To simplify notation, define a function $g:\mathbb R^n\to\mathbb R$ by $g(x_1,\ldots,x_n)=\|\text{diag}(x_j)\|$. Since $\|\cdot\|$ is a unitarily invariant matrix norm, we have that

• $g$ is a norm on $\mathbb R^n$

• $g(x_1,\ldots,x_n)=g(|x_1|,\ldots,|x_n|)$ (this comes from the unitary invariance)

• $g(x_1,\ldots,x_n)=g(x_{\sigma(1)},\ldots,x_{\sigma(n)})$ for any permutation $\sigma$.

Such a $g$ is called a gauge function.

Now, if $t\in[0,1]$, then (writing $x=(x_1,\ldots,x_n)$) \begin{align} g(tx_1,x_2,\ldots,x_n)&=g\left(\frac{1+t}2\,x+\frac{1-t}2(-x_1,x_2,\ldots,x_n)\right)\\ \ \\ &\leq\frac{1+t}2\,g(x)+\frac{1-t}2g(-x_1,x_2,\ldots,x_n)\\ \ \\ &=\frac{1+t}2g(x)+\frac{1-t}2g(x)=g(x). \end{align} Applying the above inductively, we get $$ g(t_1x_1,\ldots,t_nx_n)\leq g(x) $$ whenever $t_1,\ldots,t_n\in [0,1]$.

Since $0\leq\lambda_j(A)\leq\lambda_j(B)$ for all $j$, we have $\lambda_j(A)=t_j\lambda_j(B)$ for appropriate $t_1,\ldots,t_n\in[0,1]$. Then \begin{align} \|A\|&=\|\text{diag}(\lambda_j(A))\|=\|\text{diag}(t_j\,\lambda_j(B))\|\\ \ \\ &\leq \|\text{diag}(\lambda_j(B))\|=\|B\| \end{align}

For part 3, I know of the original proof by Marshall and Olkin (1973).
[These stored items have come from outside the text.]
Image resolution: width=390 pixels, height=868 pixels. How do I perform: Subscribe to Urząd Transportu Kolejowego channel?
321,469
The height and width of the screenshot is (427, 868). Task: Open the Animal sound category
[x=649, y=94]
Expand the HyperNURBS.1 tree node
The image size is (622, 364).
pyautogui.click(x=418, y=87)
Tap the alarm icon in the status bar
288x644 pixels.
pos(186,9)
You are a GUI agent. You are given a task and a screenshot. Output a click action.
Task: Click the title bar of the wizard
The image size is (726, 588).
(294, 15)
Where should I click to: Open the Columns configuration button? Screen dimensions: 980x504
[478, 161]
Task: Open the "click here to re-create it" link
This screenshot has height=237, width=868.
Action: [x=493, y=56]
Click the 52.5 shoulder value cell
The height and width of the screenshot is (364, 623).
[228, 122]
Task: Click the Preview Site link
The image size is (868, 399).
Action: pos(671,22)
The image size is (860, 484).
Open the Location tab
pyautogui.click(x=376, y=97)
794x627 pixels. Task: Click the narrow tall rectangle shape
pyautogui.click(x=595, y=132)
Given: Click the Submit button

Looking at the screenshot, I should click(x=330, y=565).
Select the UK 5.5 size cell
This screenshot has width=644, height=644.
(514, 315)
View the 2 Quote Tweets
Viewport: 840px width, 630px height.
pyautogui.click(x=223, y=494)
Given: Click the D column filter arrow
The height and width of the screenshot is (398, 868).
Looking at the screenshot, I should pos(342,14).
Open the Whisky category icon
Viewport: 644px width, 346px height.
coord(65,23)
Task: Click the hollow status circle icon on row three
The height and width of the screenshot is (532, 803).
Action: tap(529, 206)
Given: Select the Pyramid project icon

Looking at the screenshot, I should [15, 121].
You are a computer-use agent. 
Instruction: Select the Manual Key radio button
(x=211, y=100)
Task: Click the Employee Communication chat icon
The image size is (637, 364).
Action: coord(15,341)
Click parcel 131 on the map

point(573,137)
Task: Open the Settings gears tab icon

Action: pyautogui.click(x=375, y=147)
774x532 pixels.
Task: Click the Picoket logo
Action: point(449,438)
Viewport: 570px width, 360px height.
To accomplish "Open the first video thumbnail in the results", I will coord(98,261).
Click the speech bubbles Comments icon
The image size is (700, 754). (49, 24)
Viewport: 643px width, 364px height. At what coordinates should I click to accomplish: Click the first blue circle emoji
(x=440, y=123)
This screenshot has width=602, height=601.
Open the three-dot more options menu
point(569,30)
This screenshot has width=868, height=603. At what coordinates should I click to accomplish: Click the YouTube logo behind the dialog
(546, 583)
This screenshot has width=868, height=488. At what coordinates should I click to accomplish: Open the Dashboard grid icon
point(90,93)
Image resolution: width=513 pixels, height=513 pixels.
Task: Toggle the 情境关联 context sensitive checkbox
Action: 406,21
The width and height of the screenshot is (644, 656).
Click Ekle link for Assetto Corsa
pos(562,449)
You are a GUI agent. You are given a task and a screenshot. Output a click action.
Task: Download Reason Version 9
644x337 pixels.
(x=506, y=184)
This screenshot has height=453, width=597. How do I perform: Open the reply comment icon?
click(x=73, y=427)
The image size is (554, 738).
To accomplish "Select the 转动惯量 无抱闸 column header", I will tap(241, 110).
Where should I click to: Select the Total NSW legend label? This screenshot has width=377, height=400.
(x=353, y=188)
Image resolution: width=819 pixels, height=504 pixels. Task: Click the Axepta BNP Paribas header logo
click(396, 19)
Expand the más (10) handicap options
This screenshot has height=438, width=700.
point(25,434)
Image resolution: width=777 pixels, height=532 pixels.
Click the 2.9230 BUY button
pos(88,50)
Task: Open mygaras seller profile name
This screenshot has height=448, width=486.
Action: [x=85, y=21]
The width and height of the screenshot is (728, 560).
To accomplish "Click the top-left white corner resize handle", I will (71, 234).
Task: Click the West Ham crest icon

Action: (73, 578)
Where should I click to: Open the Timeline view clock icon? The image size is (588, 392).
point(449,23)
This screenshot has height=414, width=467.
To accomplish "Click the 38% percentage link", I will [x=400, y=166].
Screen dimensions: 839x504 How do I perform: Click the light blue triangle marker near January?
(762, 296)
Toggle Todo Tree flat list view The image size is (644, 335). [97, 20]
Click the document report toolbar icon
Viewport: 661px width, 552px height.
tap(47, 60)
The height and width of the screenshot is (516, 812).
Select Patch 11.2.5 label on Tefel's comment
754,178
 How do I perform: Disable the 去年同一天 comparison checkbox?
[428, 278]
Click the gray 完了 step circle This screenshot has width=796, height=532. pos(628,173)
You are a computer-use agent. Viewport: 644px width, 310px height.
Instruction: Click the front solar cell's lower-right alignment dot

Assume $\text{cond}(A)\leq\text{cond}(B)$. Let $A'=A/\|A\|$, $B'=B/\|B\|$, and $t=\frac{\|A\|}{\|A\|+\|B\|}$.

We have, in the new notation, that $$\tag{0}\|(A')^{-1}\|\leq\|(B')^{-1}\|.$$ And $$\tag{1} \|tA'+(1-t)B'\|\leq t\|A'\|+(1-t)\|B'\|=1. $$ Also, as the inverse is convex on the set of positive-definite matrices, $$\tag{2} (tA'+(1-t)B')^{-1}\leq t(A')^{-1}+(1-t)(B')^{-1}. $$ Thus, using $(2)$ and $(0)$, \begin{align}\tag{3} \|(tA'+(1-t)B')^{-1}\|&\leq\|t(A')^{-1}+(1-t)(B')^{-1}\|\\ &\leq t\|(A')^{-1}\|+(1-t)\|(B')^{-1}\|\\ &\leq\|(B')^{-1}\| \end{align} Now, combining $(1)$, and $(3)$, \begin{align}\tag{4} \|tA'+(1-t)B'\|\,\|(tA'+(1-t)B')^{-1}\|&\leq \|(tA'+(1-t)B')^{-1}\|\leq\|(B')^{-1}\|. \end{align} If we now use the definitions of $A'$ and $B'$, we get $$ tA'+(1-t)B'=\frac1{\|A\|+\|B\|}\,\left(A+B\right),\ \ \ \ (B')^{-1}=\|B\|\,B^{-1}. $$ We may thus rewrite $(4)$ as $$ \|A+B\|\,\|(A+B)^{-1}\|\leq \|B\|\,\|B^{-1}\|, $$ as desired.